** START RECORDS SHOWN **

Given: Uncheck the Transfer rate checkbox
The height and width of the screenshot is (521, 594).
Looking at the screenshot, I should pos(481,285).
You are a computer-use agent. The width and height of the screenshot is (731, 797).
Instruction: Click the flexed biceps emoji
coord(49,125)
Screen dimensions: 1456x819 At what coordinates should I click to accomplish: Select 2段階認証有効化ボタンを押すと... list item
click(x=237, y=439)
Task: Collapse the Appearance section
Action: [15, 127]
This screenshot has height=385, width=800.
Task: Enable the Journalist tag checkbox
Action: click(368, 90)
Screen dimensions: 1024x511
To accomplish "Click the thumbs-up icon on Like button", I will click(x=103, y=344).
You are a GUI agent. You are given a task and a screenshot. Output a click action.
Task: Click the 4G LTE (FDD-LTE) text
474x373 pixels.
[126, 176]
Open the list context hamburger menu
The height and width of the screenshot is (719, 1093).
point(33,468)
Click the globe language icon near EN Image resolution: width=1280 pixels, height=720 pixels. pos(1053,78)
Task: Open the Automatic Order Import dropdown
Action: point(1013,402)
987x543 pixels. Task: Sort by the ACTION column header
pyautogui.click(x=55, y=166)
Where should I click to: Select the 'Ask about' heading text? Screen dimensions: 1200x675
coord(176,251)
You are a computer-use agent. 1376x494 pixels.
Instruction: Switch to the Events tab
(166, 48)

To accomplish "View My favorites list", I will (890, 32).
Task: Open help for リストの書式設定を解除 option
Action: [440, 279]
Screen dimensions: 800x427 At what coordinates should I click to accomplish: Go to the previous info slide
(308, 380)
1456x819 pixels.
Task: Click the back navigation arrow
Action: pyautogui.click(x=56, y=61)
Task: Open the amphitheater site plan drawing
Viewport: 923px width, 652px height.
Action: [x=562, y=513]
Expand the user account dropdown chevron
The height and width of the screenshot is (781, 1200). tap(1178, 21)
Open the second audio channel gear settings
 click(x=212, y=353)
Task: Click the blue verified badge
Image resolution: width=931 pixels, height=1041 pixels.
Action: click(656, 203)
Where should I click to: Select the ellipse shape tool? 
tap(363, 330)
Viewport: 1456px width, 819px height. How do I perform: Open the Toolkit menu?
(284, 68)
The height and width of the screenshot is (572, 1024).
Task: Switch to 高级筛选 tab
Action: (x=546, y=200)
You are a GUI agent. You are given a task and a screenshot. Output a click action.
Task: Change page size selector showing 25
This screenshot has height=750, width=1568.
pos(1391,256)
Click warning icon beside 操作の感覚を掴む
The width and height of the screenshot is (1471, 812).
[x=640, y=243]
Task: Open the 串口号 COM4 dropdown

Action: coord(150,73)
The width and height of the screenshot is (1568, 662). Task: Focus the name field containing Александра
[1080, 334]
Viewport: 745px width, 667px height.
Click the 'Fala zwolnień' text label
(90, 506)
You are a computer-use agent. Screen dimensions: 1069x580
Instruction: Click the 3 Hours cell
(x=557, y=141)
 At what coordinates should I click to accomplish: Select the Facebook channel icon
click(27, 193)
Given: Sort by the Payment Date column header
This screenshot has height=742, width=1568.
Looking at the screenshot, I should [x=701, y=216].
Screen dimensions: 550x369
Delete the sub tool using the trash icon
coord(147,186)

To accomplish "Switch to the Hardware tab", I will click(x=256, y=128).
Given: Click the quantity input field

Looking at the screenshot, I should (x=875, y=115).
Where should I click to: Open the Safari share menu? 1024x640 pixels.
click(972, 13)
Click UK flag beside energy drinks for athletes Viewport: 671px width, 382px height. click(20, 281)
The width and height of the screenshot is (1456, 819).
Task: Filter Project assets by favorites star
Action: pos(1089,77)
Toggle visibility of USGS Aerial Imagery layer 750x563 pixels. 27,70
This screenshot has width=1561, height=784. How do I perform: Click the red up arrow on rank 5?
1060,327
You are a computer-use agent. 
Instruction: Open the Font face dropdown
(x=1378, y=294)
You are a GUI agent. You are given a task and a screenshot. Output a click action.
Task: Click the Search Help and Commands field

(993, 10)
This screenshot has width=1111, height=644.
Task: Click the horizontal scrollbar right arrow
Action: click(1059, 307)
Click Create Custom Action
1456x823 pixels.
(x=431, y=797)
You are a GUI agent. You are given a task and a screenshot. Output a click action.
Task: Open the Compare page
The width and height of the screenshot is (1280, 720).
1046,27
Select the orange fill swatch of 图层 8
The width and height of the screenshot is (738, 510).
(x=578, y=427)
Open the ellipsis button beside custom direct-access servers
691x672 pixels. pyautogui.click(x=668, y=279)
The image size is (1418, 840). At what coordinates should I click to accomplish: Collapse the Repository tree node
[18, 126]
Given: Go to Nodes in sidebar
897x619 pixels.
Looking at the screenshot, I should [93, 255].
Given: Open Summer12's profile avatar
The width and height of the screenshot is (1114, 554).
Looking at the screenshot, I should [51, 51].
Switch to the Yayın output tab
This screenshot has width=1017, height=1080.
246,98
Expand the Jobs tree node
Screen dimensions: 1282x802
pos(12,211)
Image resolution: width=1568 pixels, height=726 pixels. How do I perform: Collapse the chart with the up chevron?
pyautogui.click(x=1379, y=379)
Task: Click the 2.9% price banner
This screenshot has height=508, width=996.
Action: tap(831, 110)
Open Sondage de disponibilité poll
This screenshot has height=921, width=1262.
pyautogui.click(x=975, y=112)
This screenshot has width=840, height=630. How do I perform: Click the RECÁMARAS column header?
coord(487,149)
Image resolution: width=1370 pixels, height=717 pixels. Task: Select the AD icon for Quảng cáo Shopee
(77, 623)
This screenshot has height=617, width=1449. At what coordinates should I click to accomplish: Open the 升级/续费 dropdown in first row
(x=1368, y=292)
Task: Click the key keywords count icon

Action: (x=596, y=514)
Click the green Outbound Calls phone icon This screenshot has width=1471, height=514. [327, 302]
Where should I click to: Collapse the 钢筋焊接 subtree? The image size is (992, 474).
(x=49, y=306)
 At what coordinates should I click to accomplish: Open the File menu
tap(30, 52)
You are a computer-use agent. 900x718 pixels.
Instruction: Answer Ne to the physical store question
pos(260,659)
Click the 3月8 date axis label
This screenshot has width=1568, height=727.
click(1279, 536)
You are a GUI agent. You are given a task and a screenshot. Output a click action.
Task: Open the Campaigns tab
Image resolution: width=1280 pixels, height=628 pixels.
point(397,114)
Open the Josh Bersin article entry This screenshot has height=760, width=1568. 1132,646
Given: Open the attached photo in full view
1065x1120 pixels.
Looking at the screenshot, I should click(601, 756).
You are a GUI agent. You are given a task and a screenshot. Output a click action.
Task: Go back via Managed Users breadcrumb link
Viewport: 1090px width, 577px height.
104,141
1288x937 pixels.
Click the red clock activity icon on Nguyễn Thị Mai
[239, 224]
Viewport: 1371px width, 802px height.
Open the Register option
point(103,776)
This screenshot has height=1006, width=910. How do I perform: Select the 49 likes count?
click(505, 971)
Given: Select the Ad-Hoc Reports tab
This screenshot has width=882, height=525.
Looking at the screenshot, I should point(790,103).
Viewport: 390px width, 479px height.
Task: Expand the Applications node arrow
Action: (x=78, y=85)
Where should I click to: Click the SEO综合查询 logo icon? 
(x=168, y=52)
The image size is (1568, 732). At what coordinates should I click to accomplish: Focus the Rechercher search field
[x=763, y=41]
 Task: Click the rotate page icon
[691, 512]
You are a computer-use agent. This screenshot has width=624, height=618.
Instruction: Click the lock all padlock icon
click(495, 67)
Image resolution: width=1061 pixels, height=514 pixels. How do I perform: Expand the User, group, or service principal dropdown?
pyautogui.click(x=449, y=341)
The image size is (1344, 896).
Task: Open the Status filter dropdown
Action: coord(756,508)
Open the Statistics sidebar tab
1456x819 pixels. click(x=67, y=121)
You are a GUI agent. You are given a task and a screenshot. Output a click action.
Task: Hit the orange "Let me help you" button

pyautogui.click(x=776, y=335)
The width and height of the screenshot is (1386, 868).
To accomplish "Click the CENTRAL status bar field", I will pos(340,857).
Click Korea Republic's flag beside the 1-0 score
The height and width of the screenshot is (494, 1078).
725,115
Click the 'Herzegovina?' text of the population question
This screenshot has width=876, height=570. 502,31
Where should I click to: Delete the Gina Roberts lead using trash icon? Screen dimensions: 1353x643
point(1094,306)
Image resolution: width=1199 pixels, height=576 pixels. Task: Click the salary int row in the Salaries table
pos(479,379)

** END RECORDS SHOWN **

Copy out the items above exactly as they appear, everything from the line containing "Task: Click the rotate page icon" down to the final item, with both ends included.

--- ANSWER BELOW ---
 Task: Click the rotate page icon
[691, 512]
You are a computer-use agent. This screenshot has width=624, height=618.
Instruction: Click the lock all padlock icon
click(495, 67)
Image resolution: width=1061 pixels, height=514 pixels. How do I perform: Expand the User, group, or service principal dropdown?
pyautogui.click(x=449, y=341)
The image size is (1344, 896).
Task: Open the Status filter dropdown
Action: coord(756,508)
Open the Statistics sidebar tab
1456x819 pixels. click(x=67, y=121)
You are a GUI agent. You are given a task and a screenshot. Output a click action.
Task: Hit the orange "Let me help you" button

pyautogui.click(x=776, y=335)
The width and height of the screenshot is (1386, 868).
To accomplish "Click the CENTRAL status bar field", I will pos(340,857).
Click Korea Republic's flag beside the 1-0 score
The height and width of the screenshot is (494, 1078).
725,115
Click the 'Herzegovina?' text of the population question
This screenshot has width=876, height=570. 502,31
Where should I click to: Delete the Gina Roberts lead using trash icon? Screen dimensions: 1353x643
point(1094,306)
Image resolution: width=1199 pixels, height=576 pixels. Task: Click the salary int row in the Salaries table
pos(479,379)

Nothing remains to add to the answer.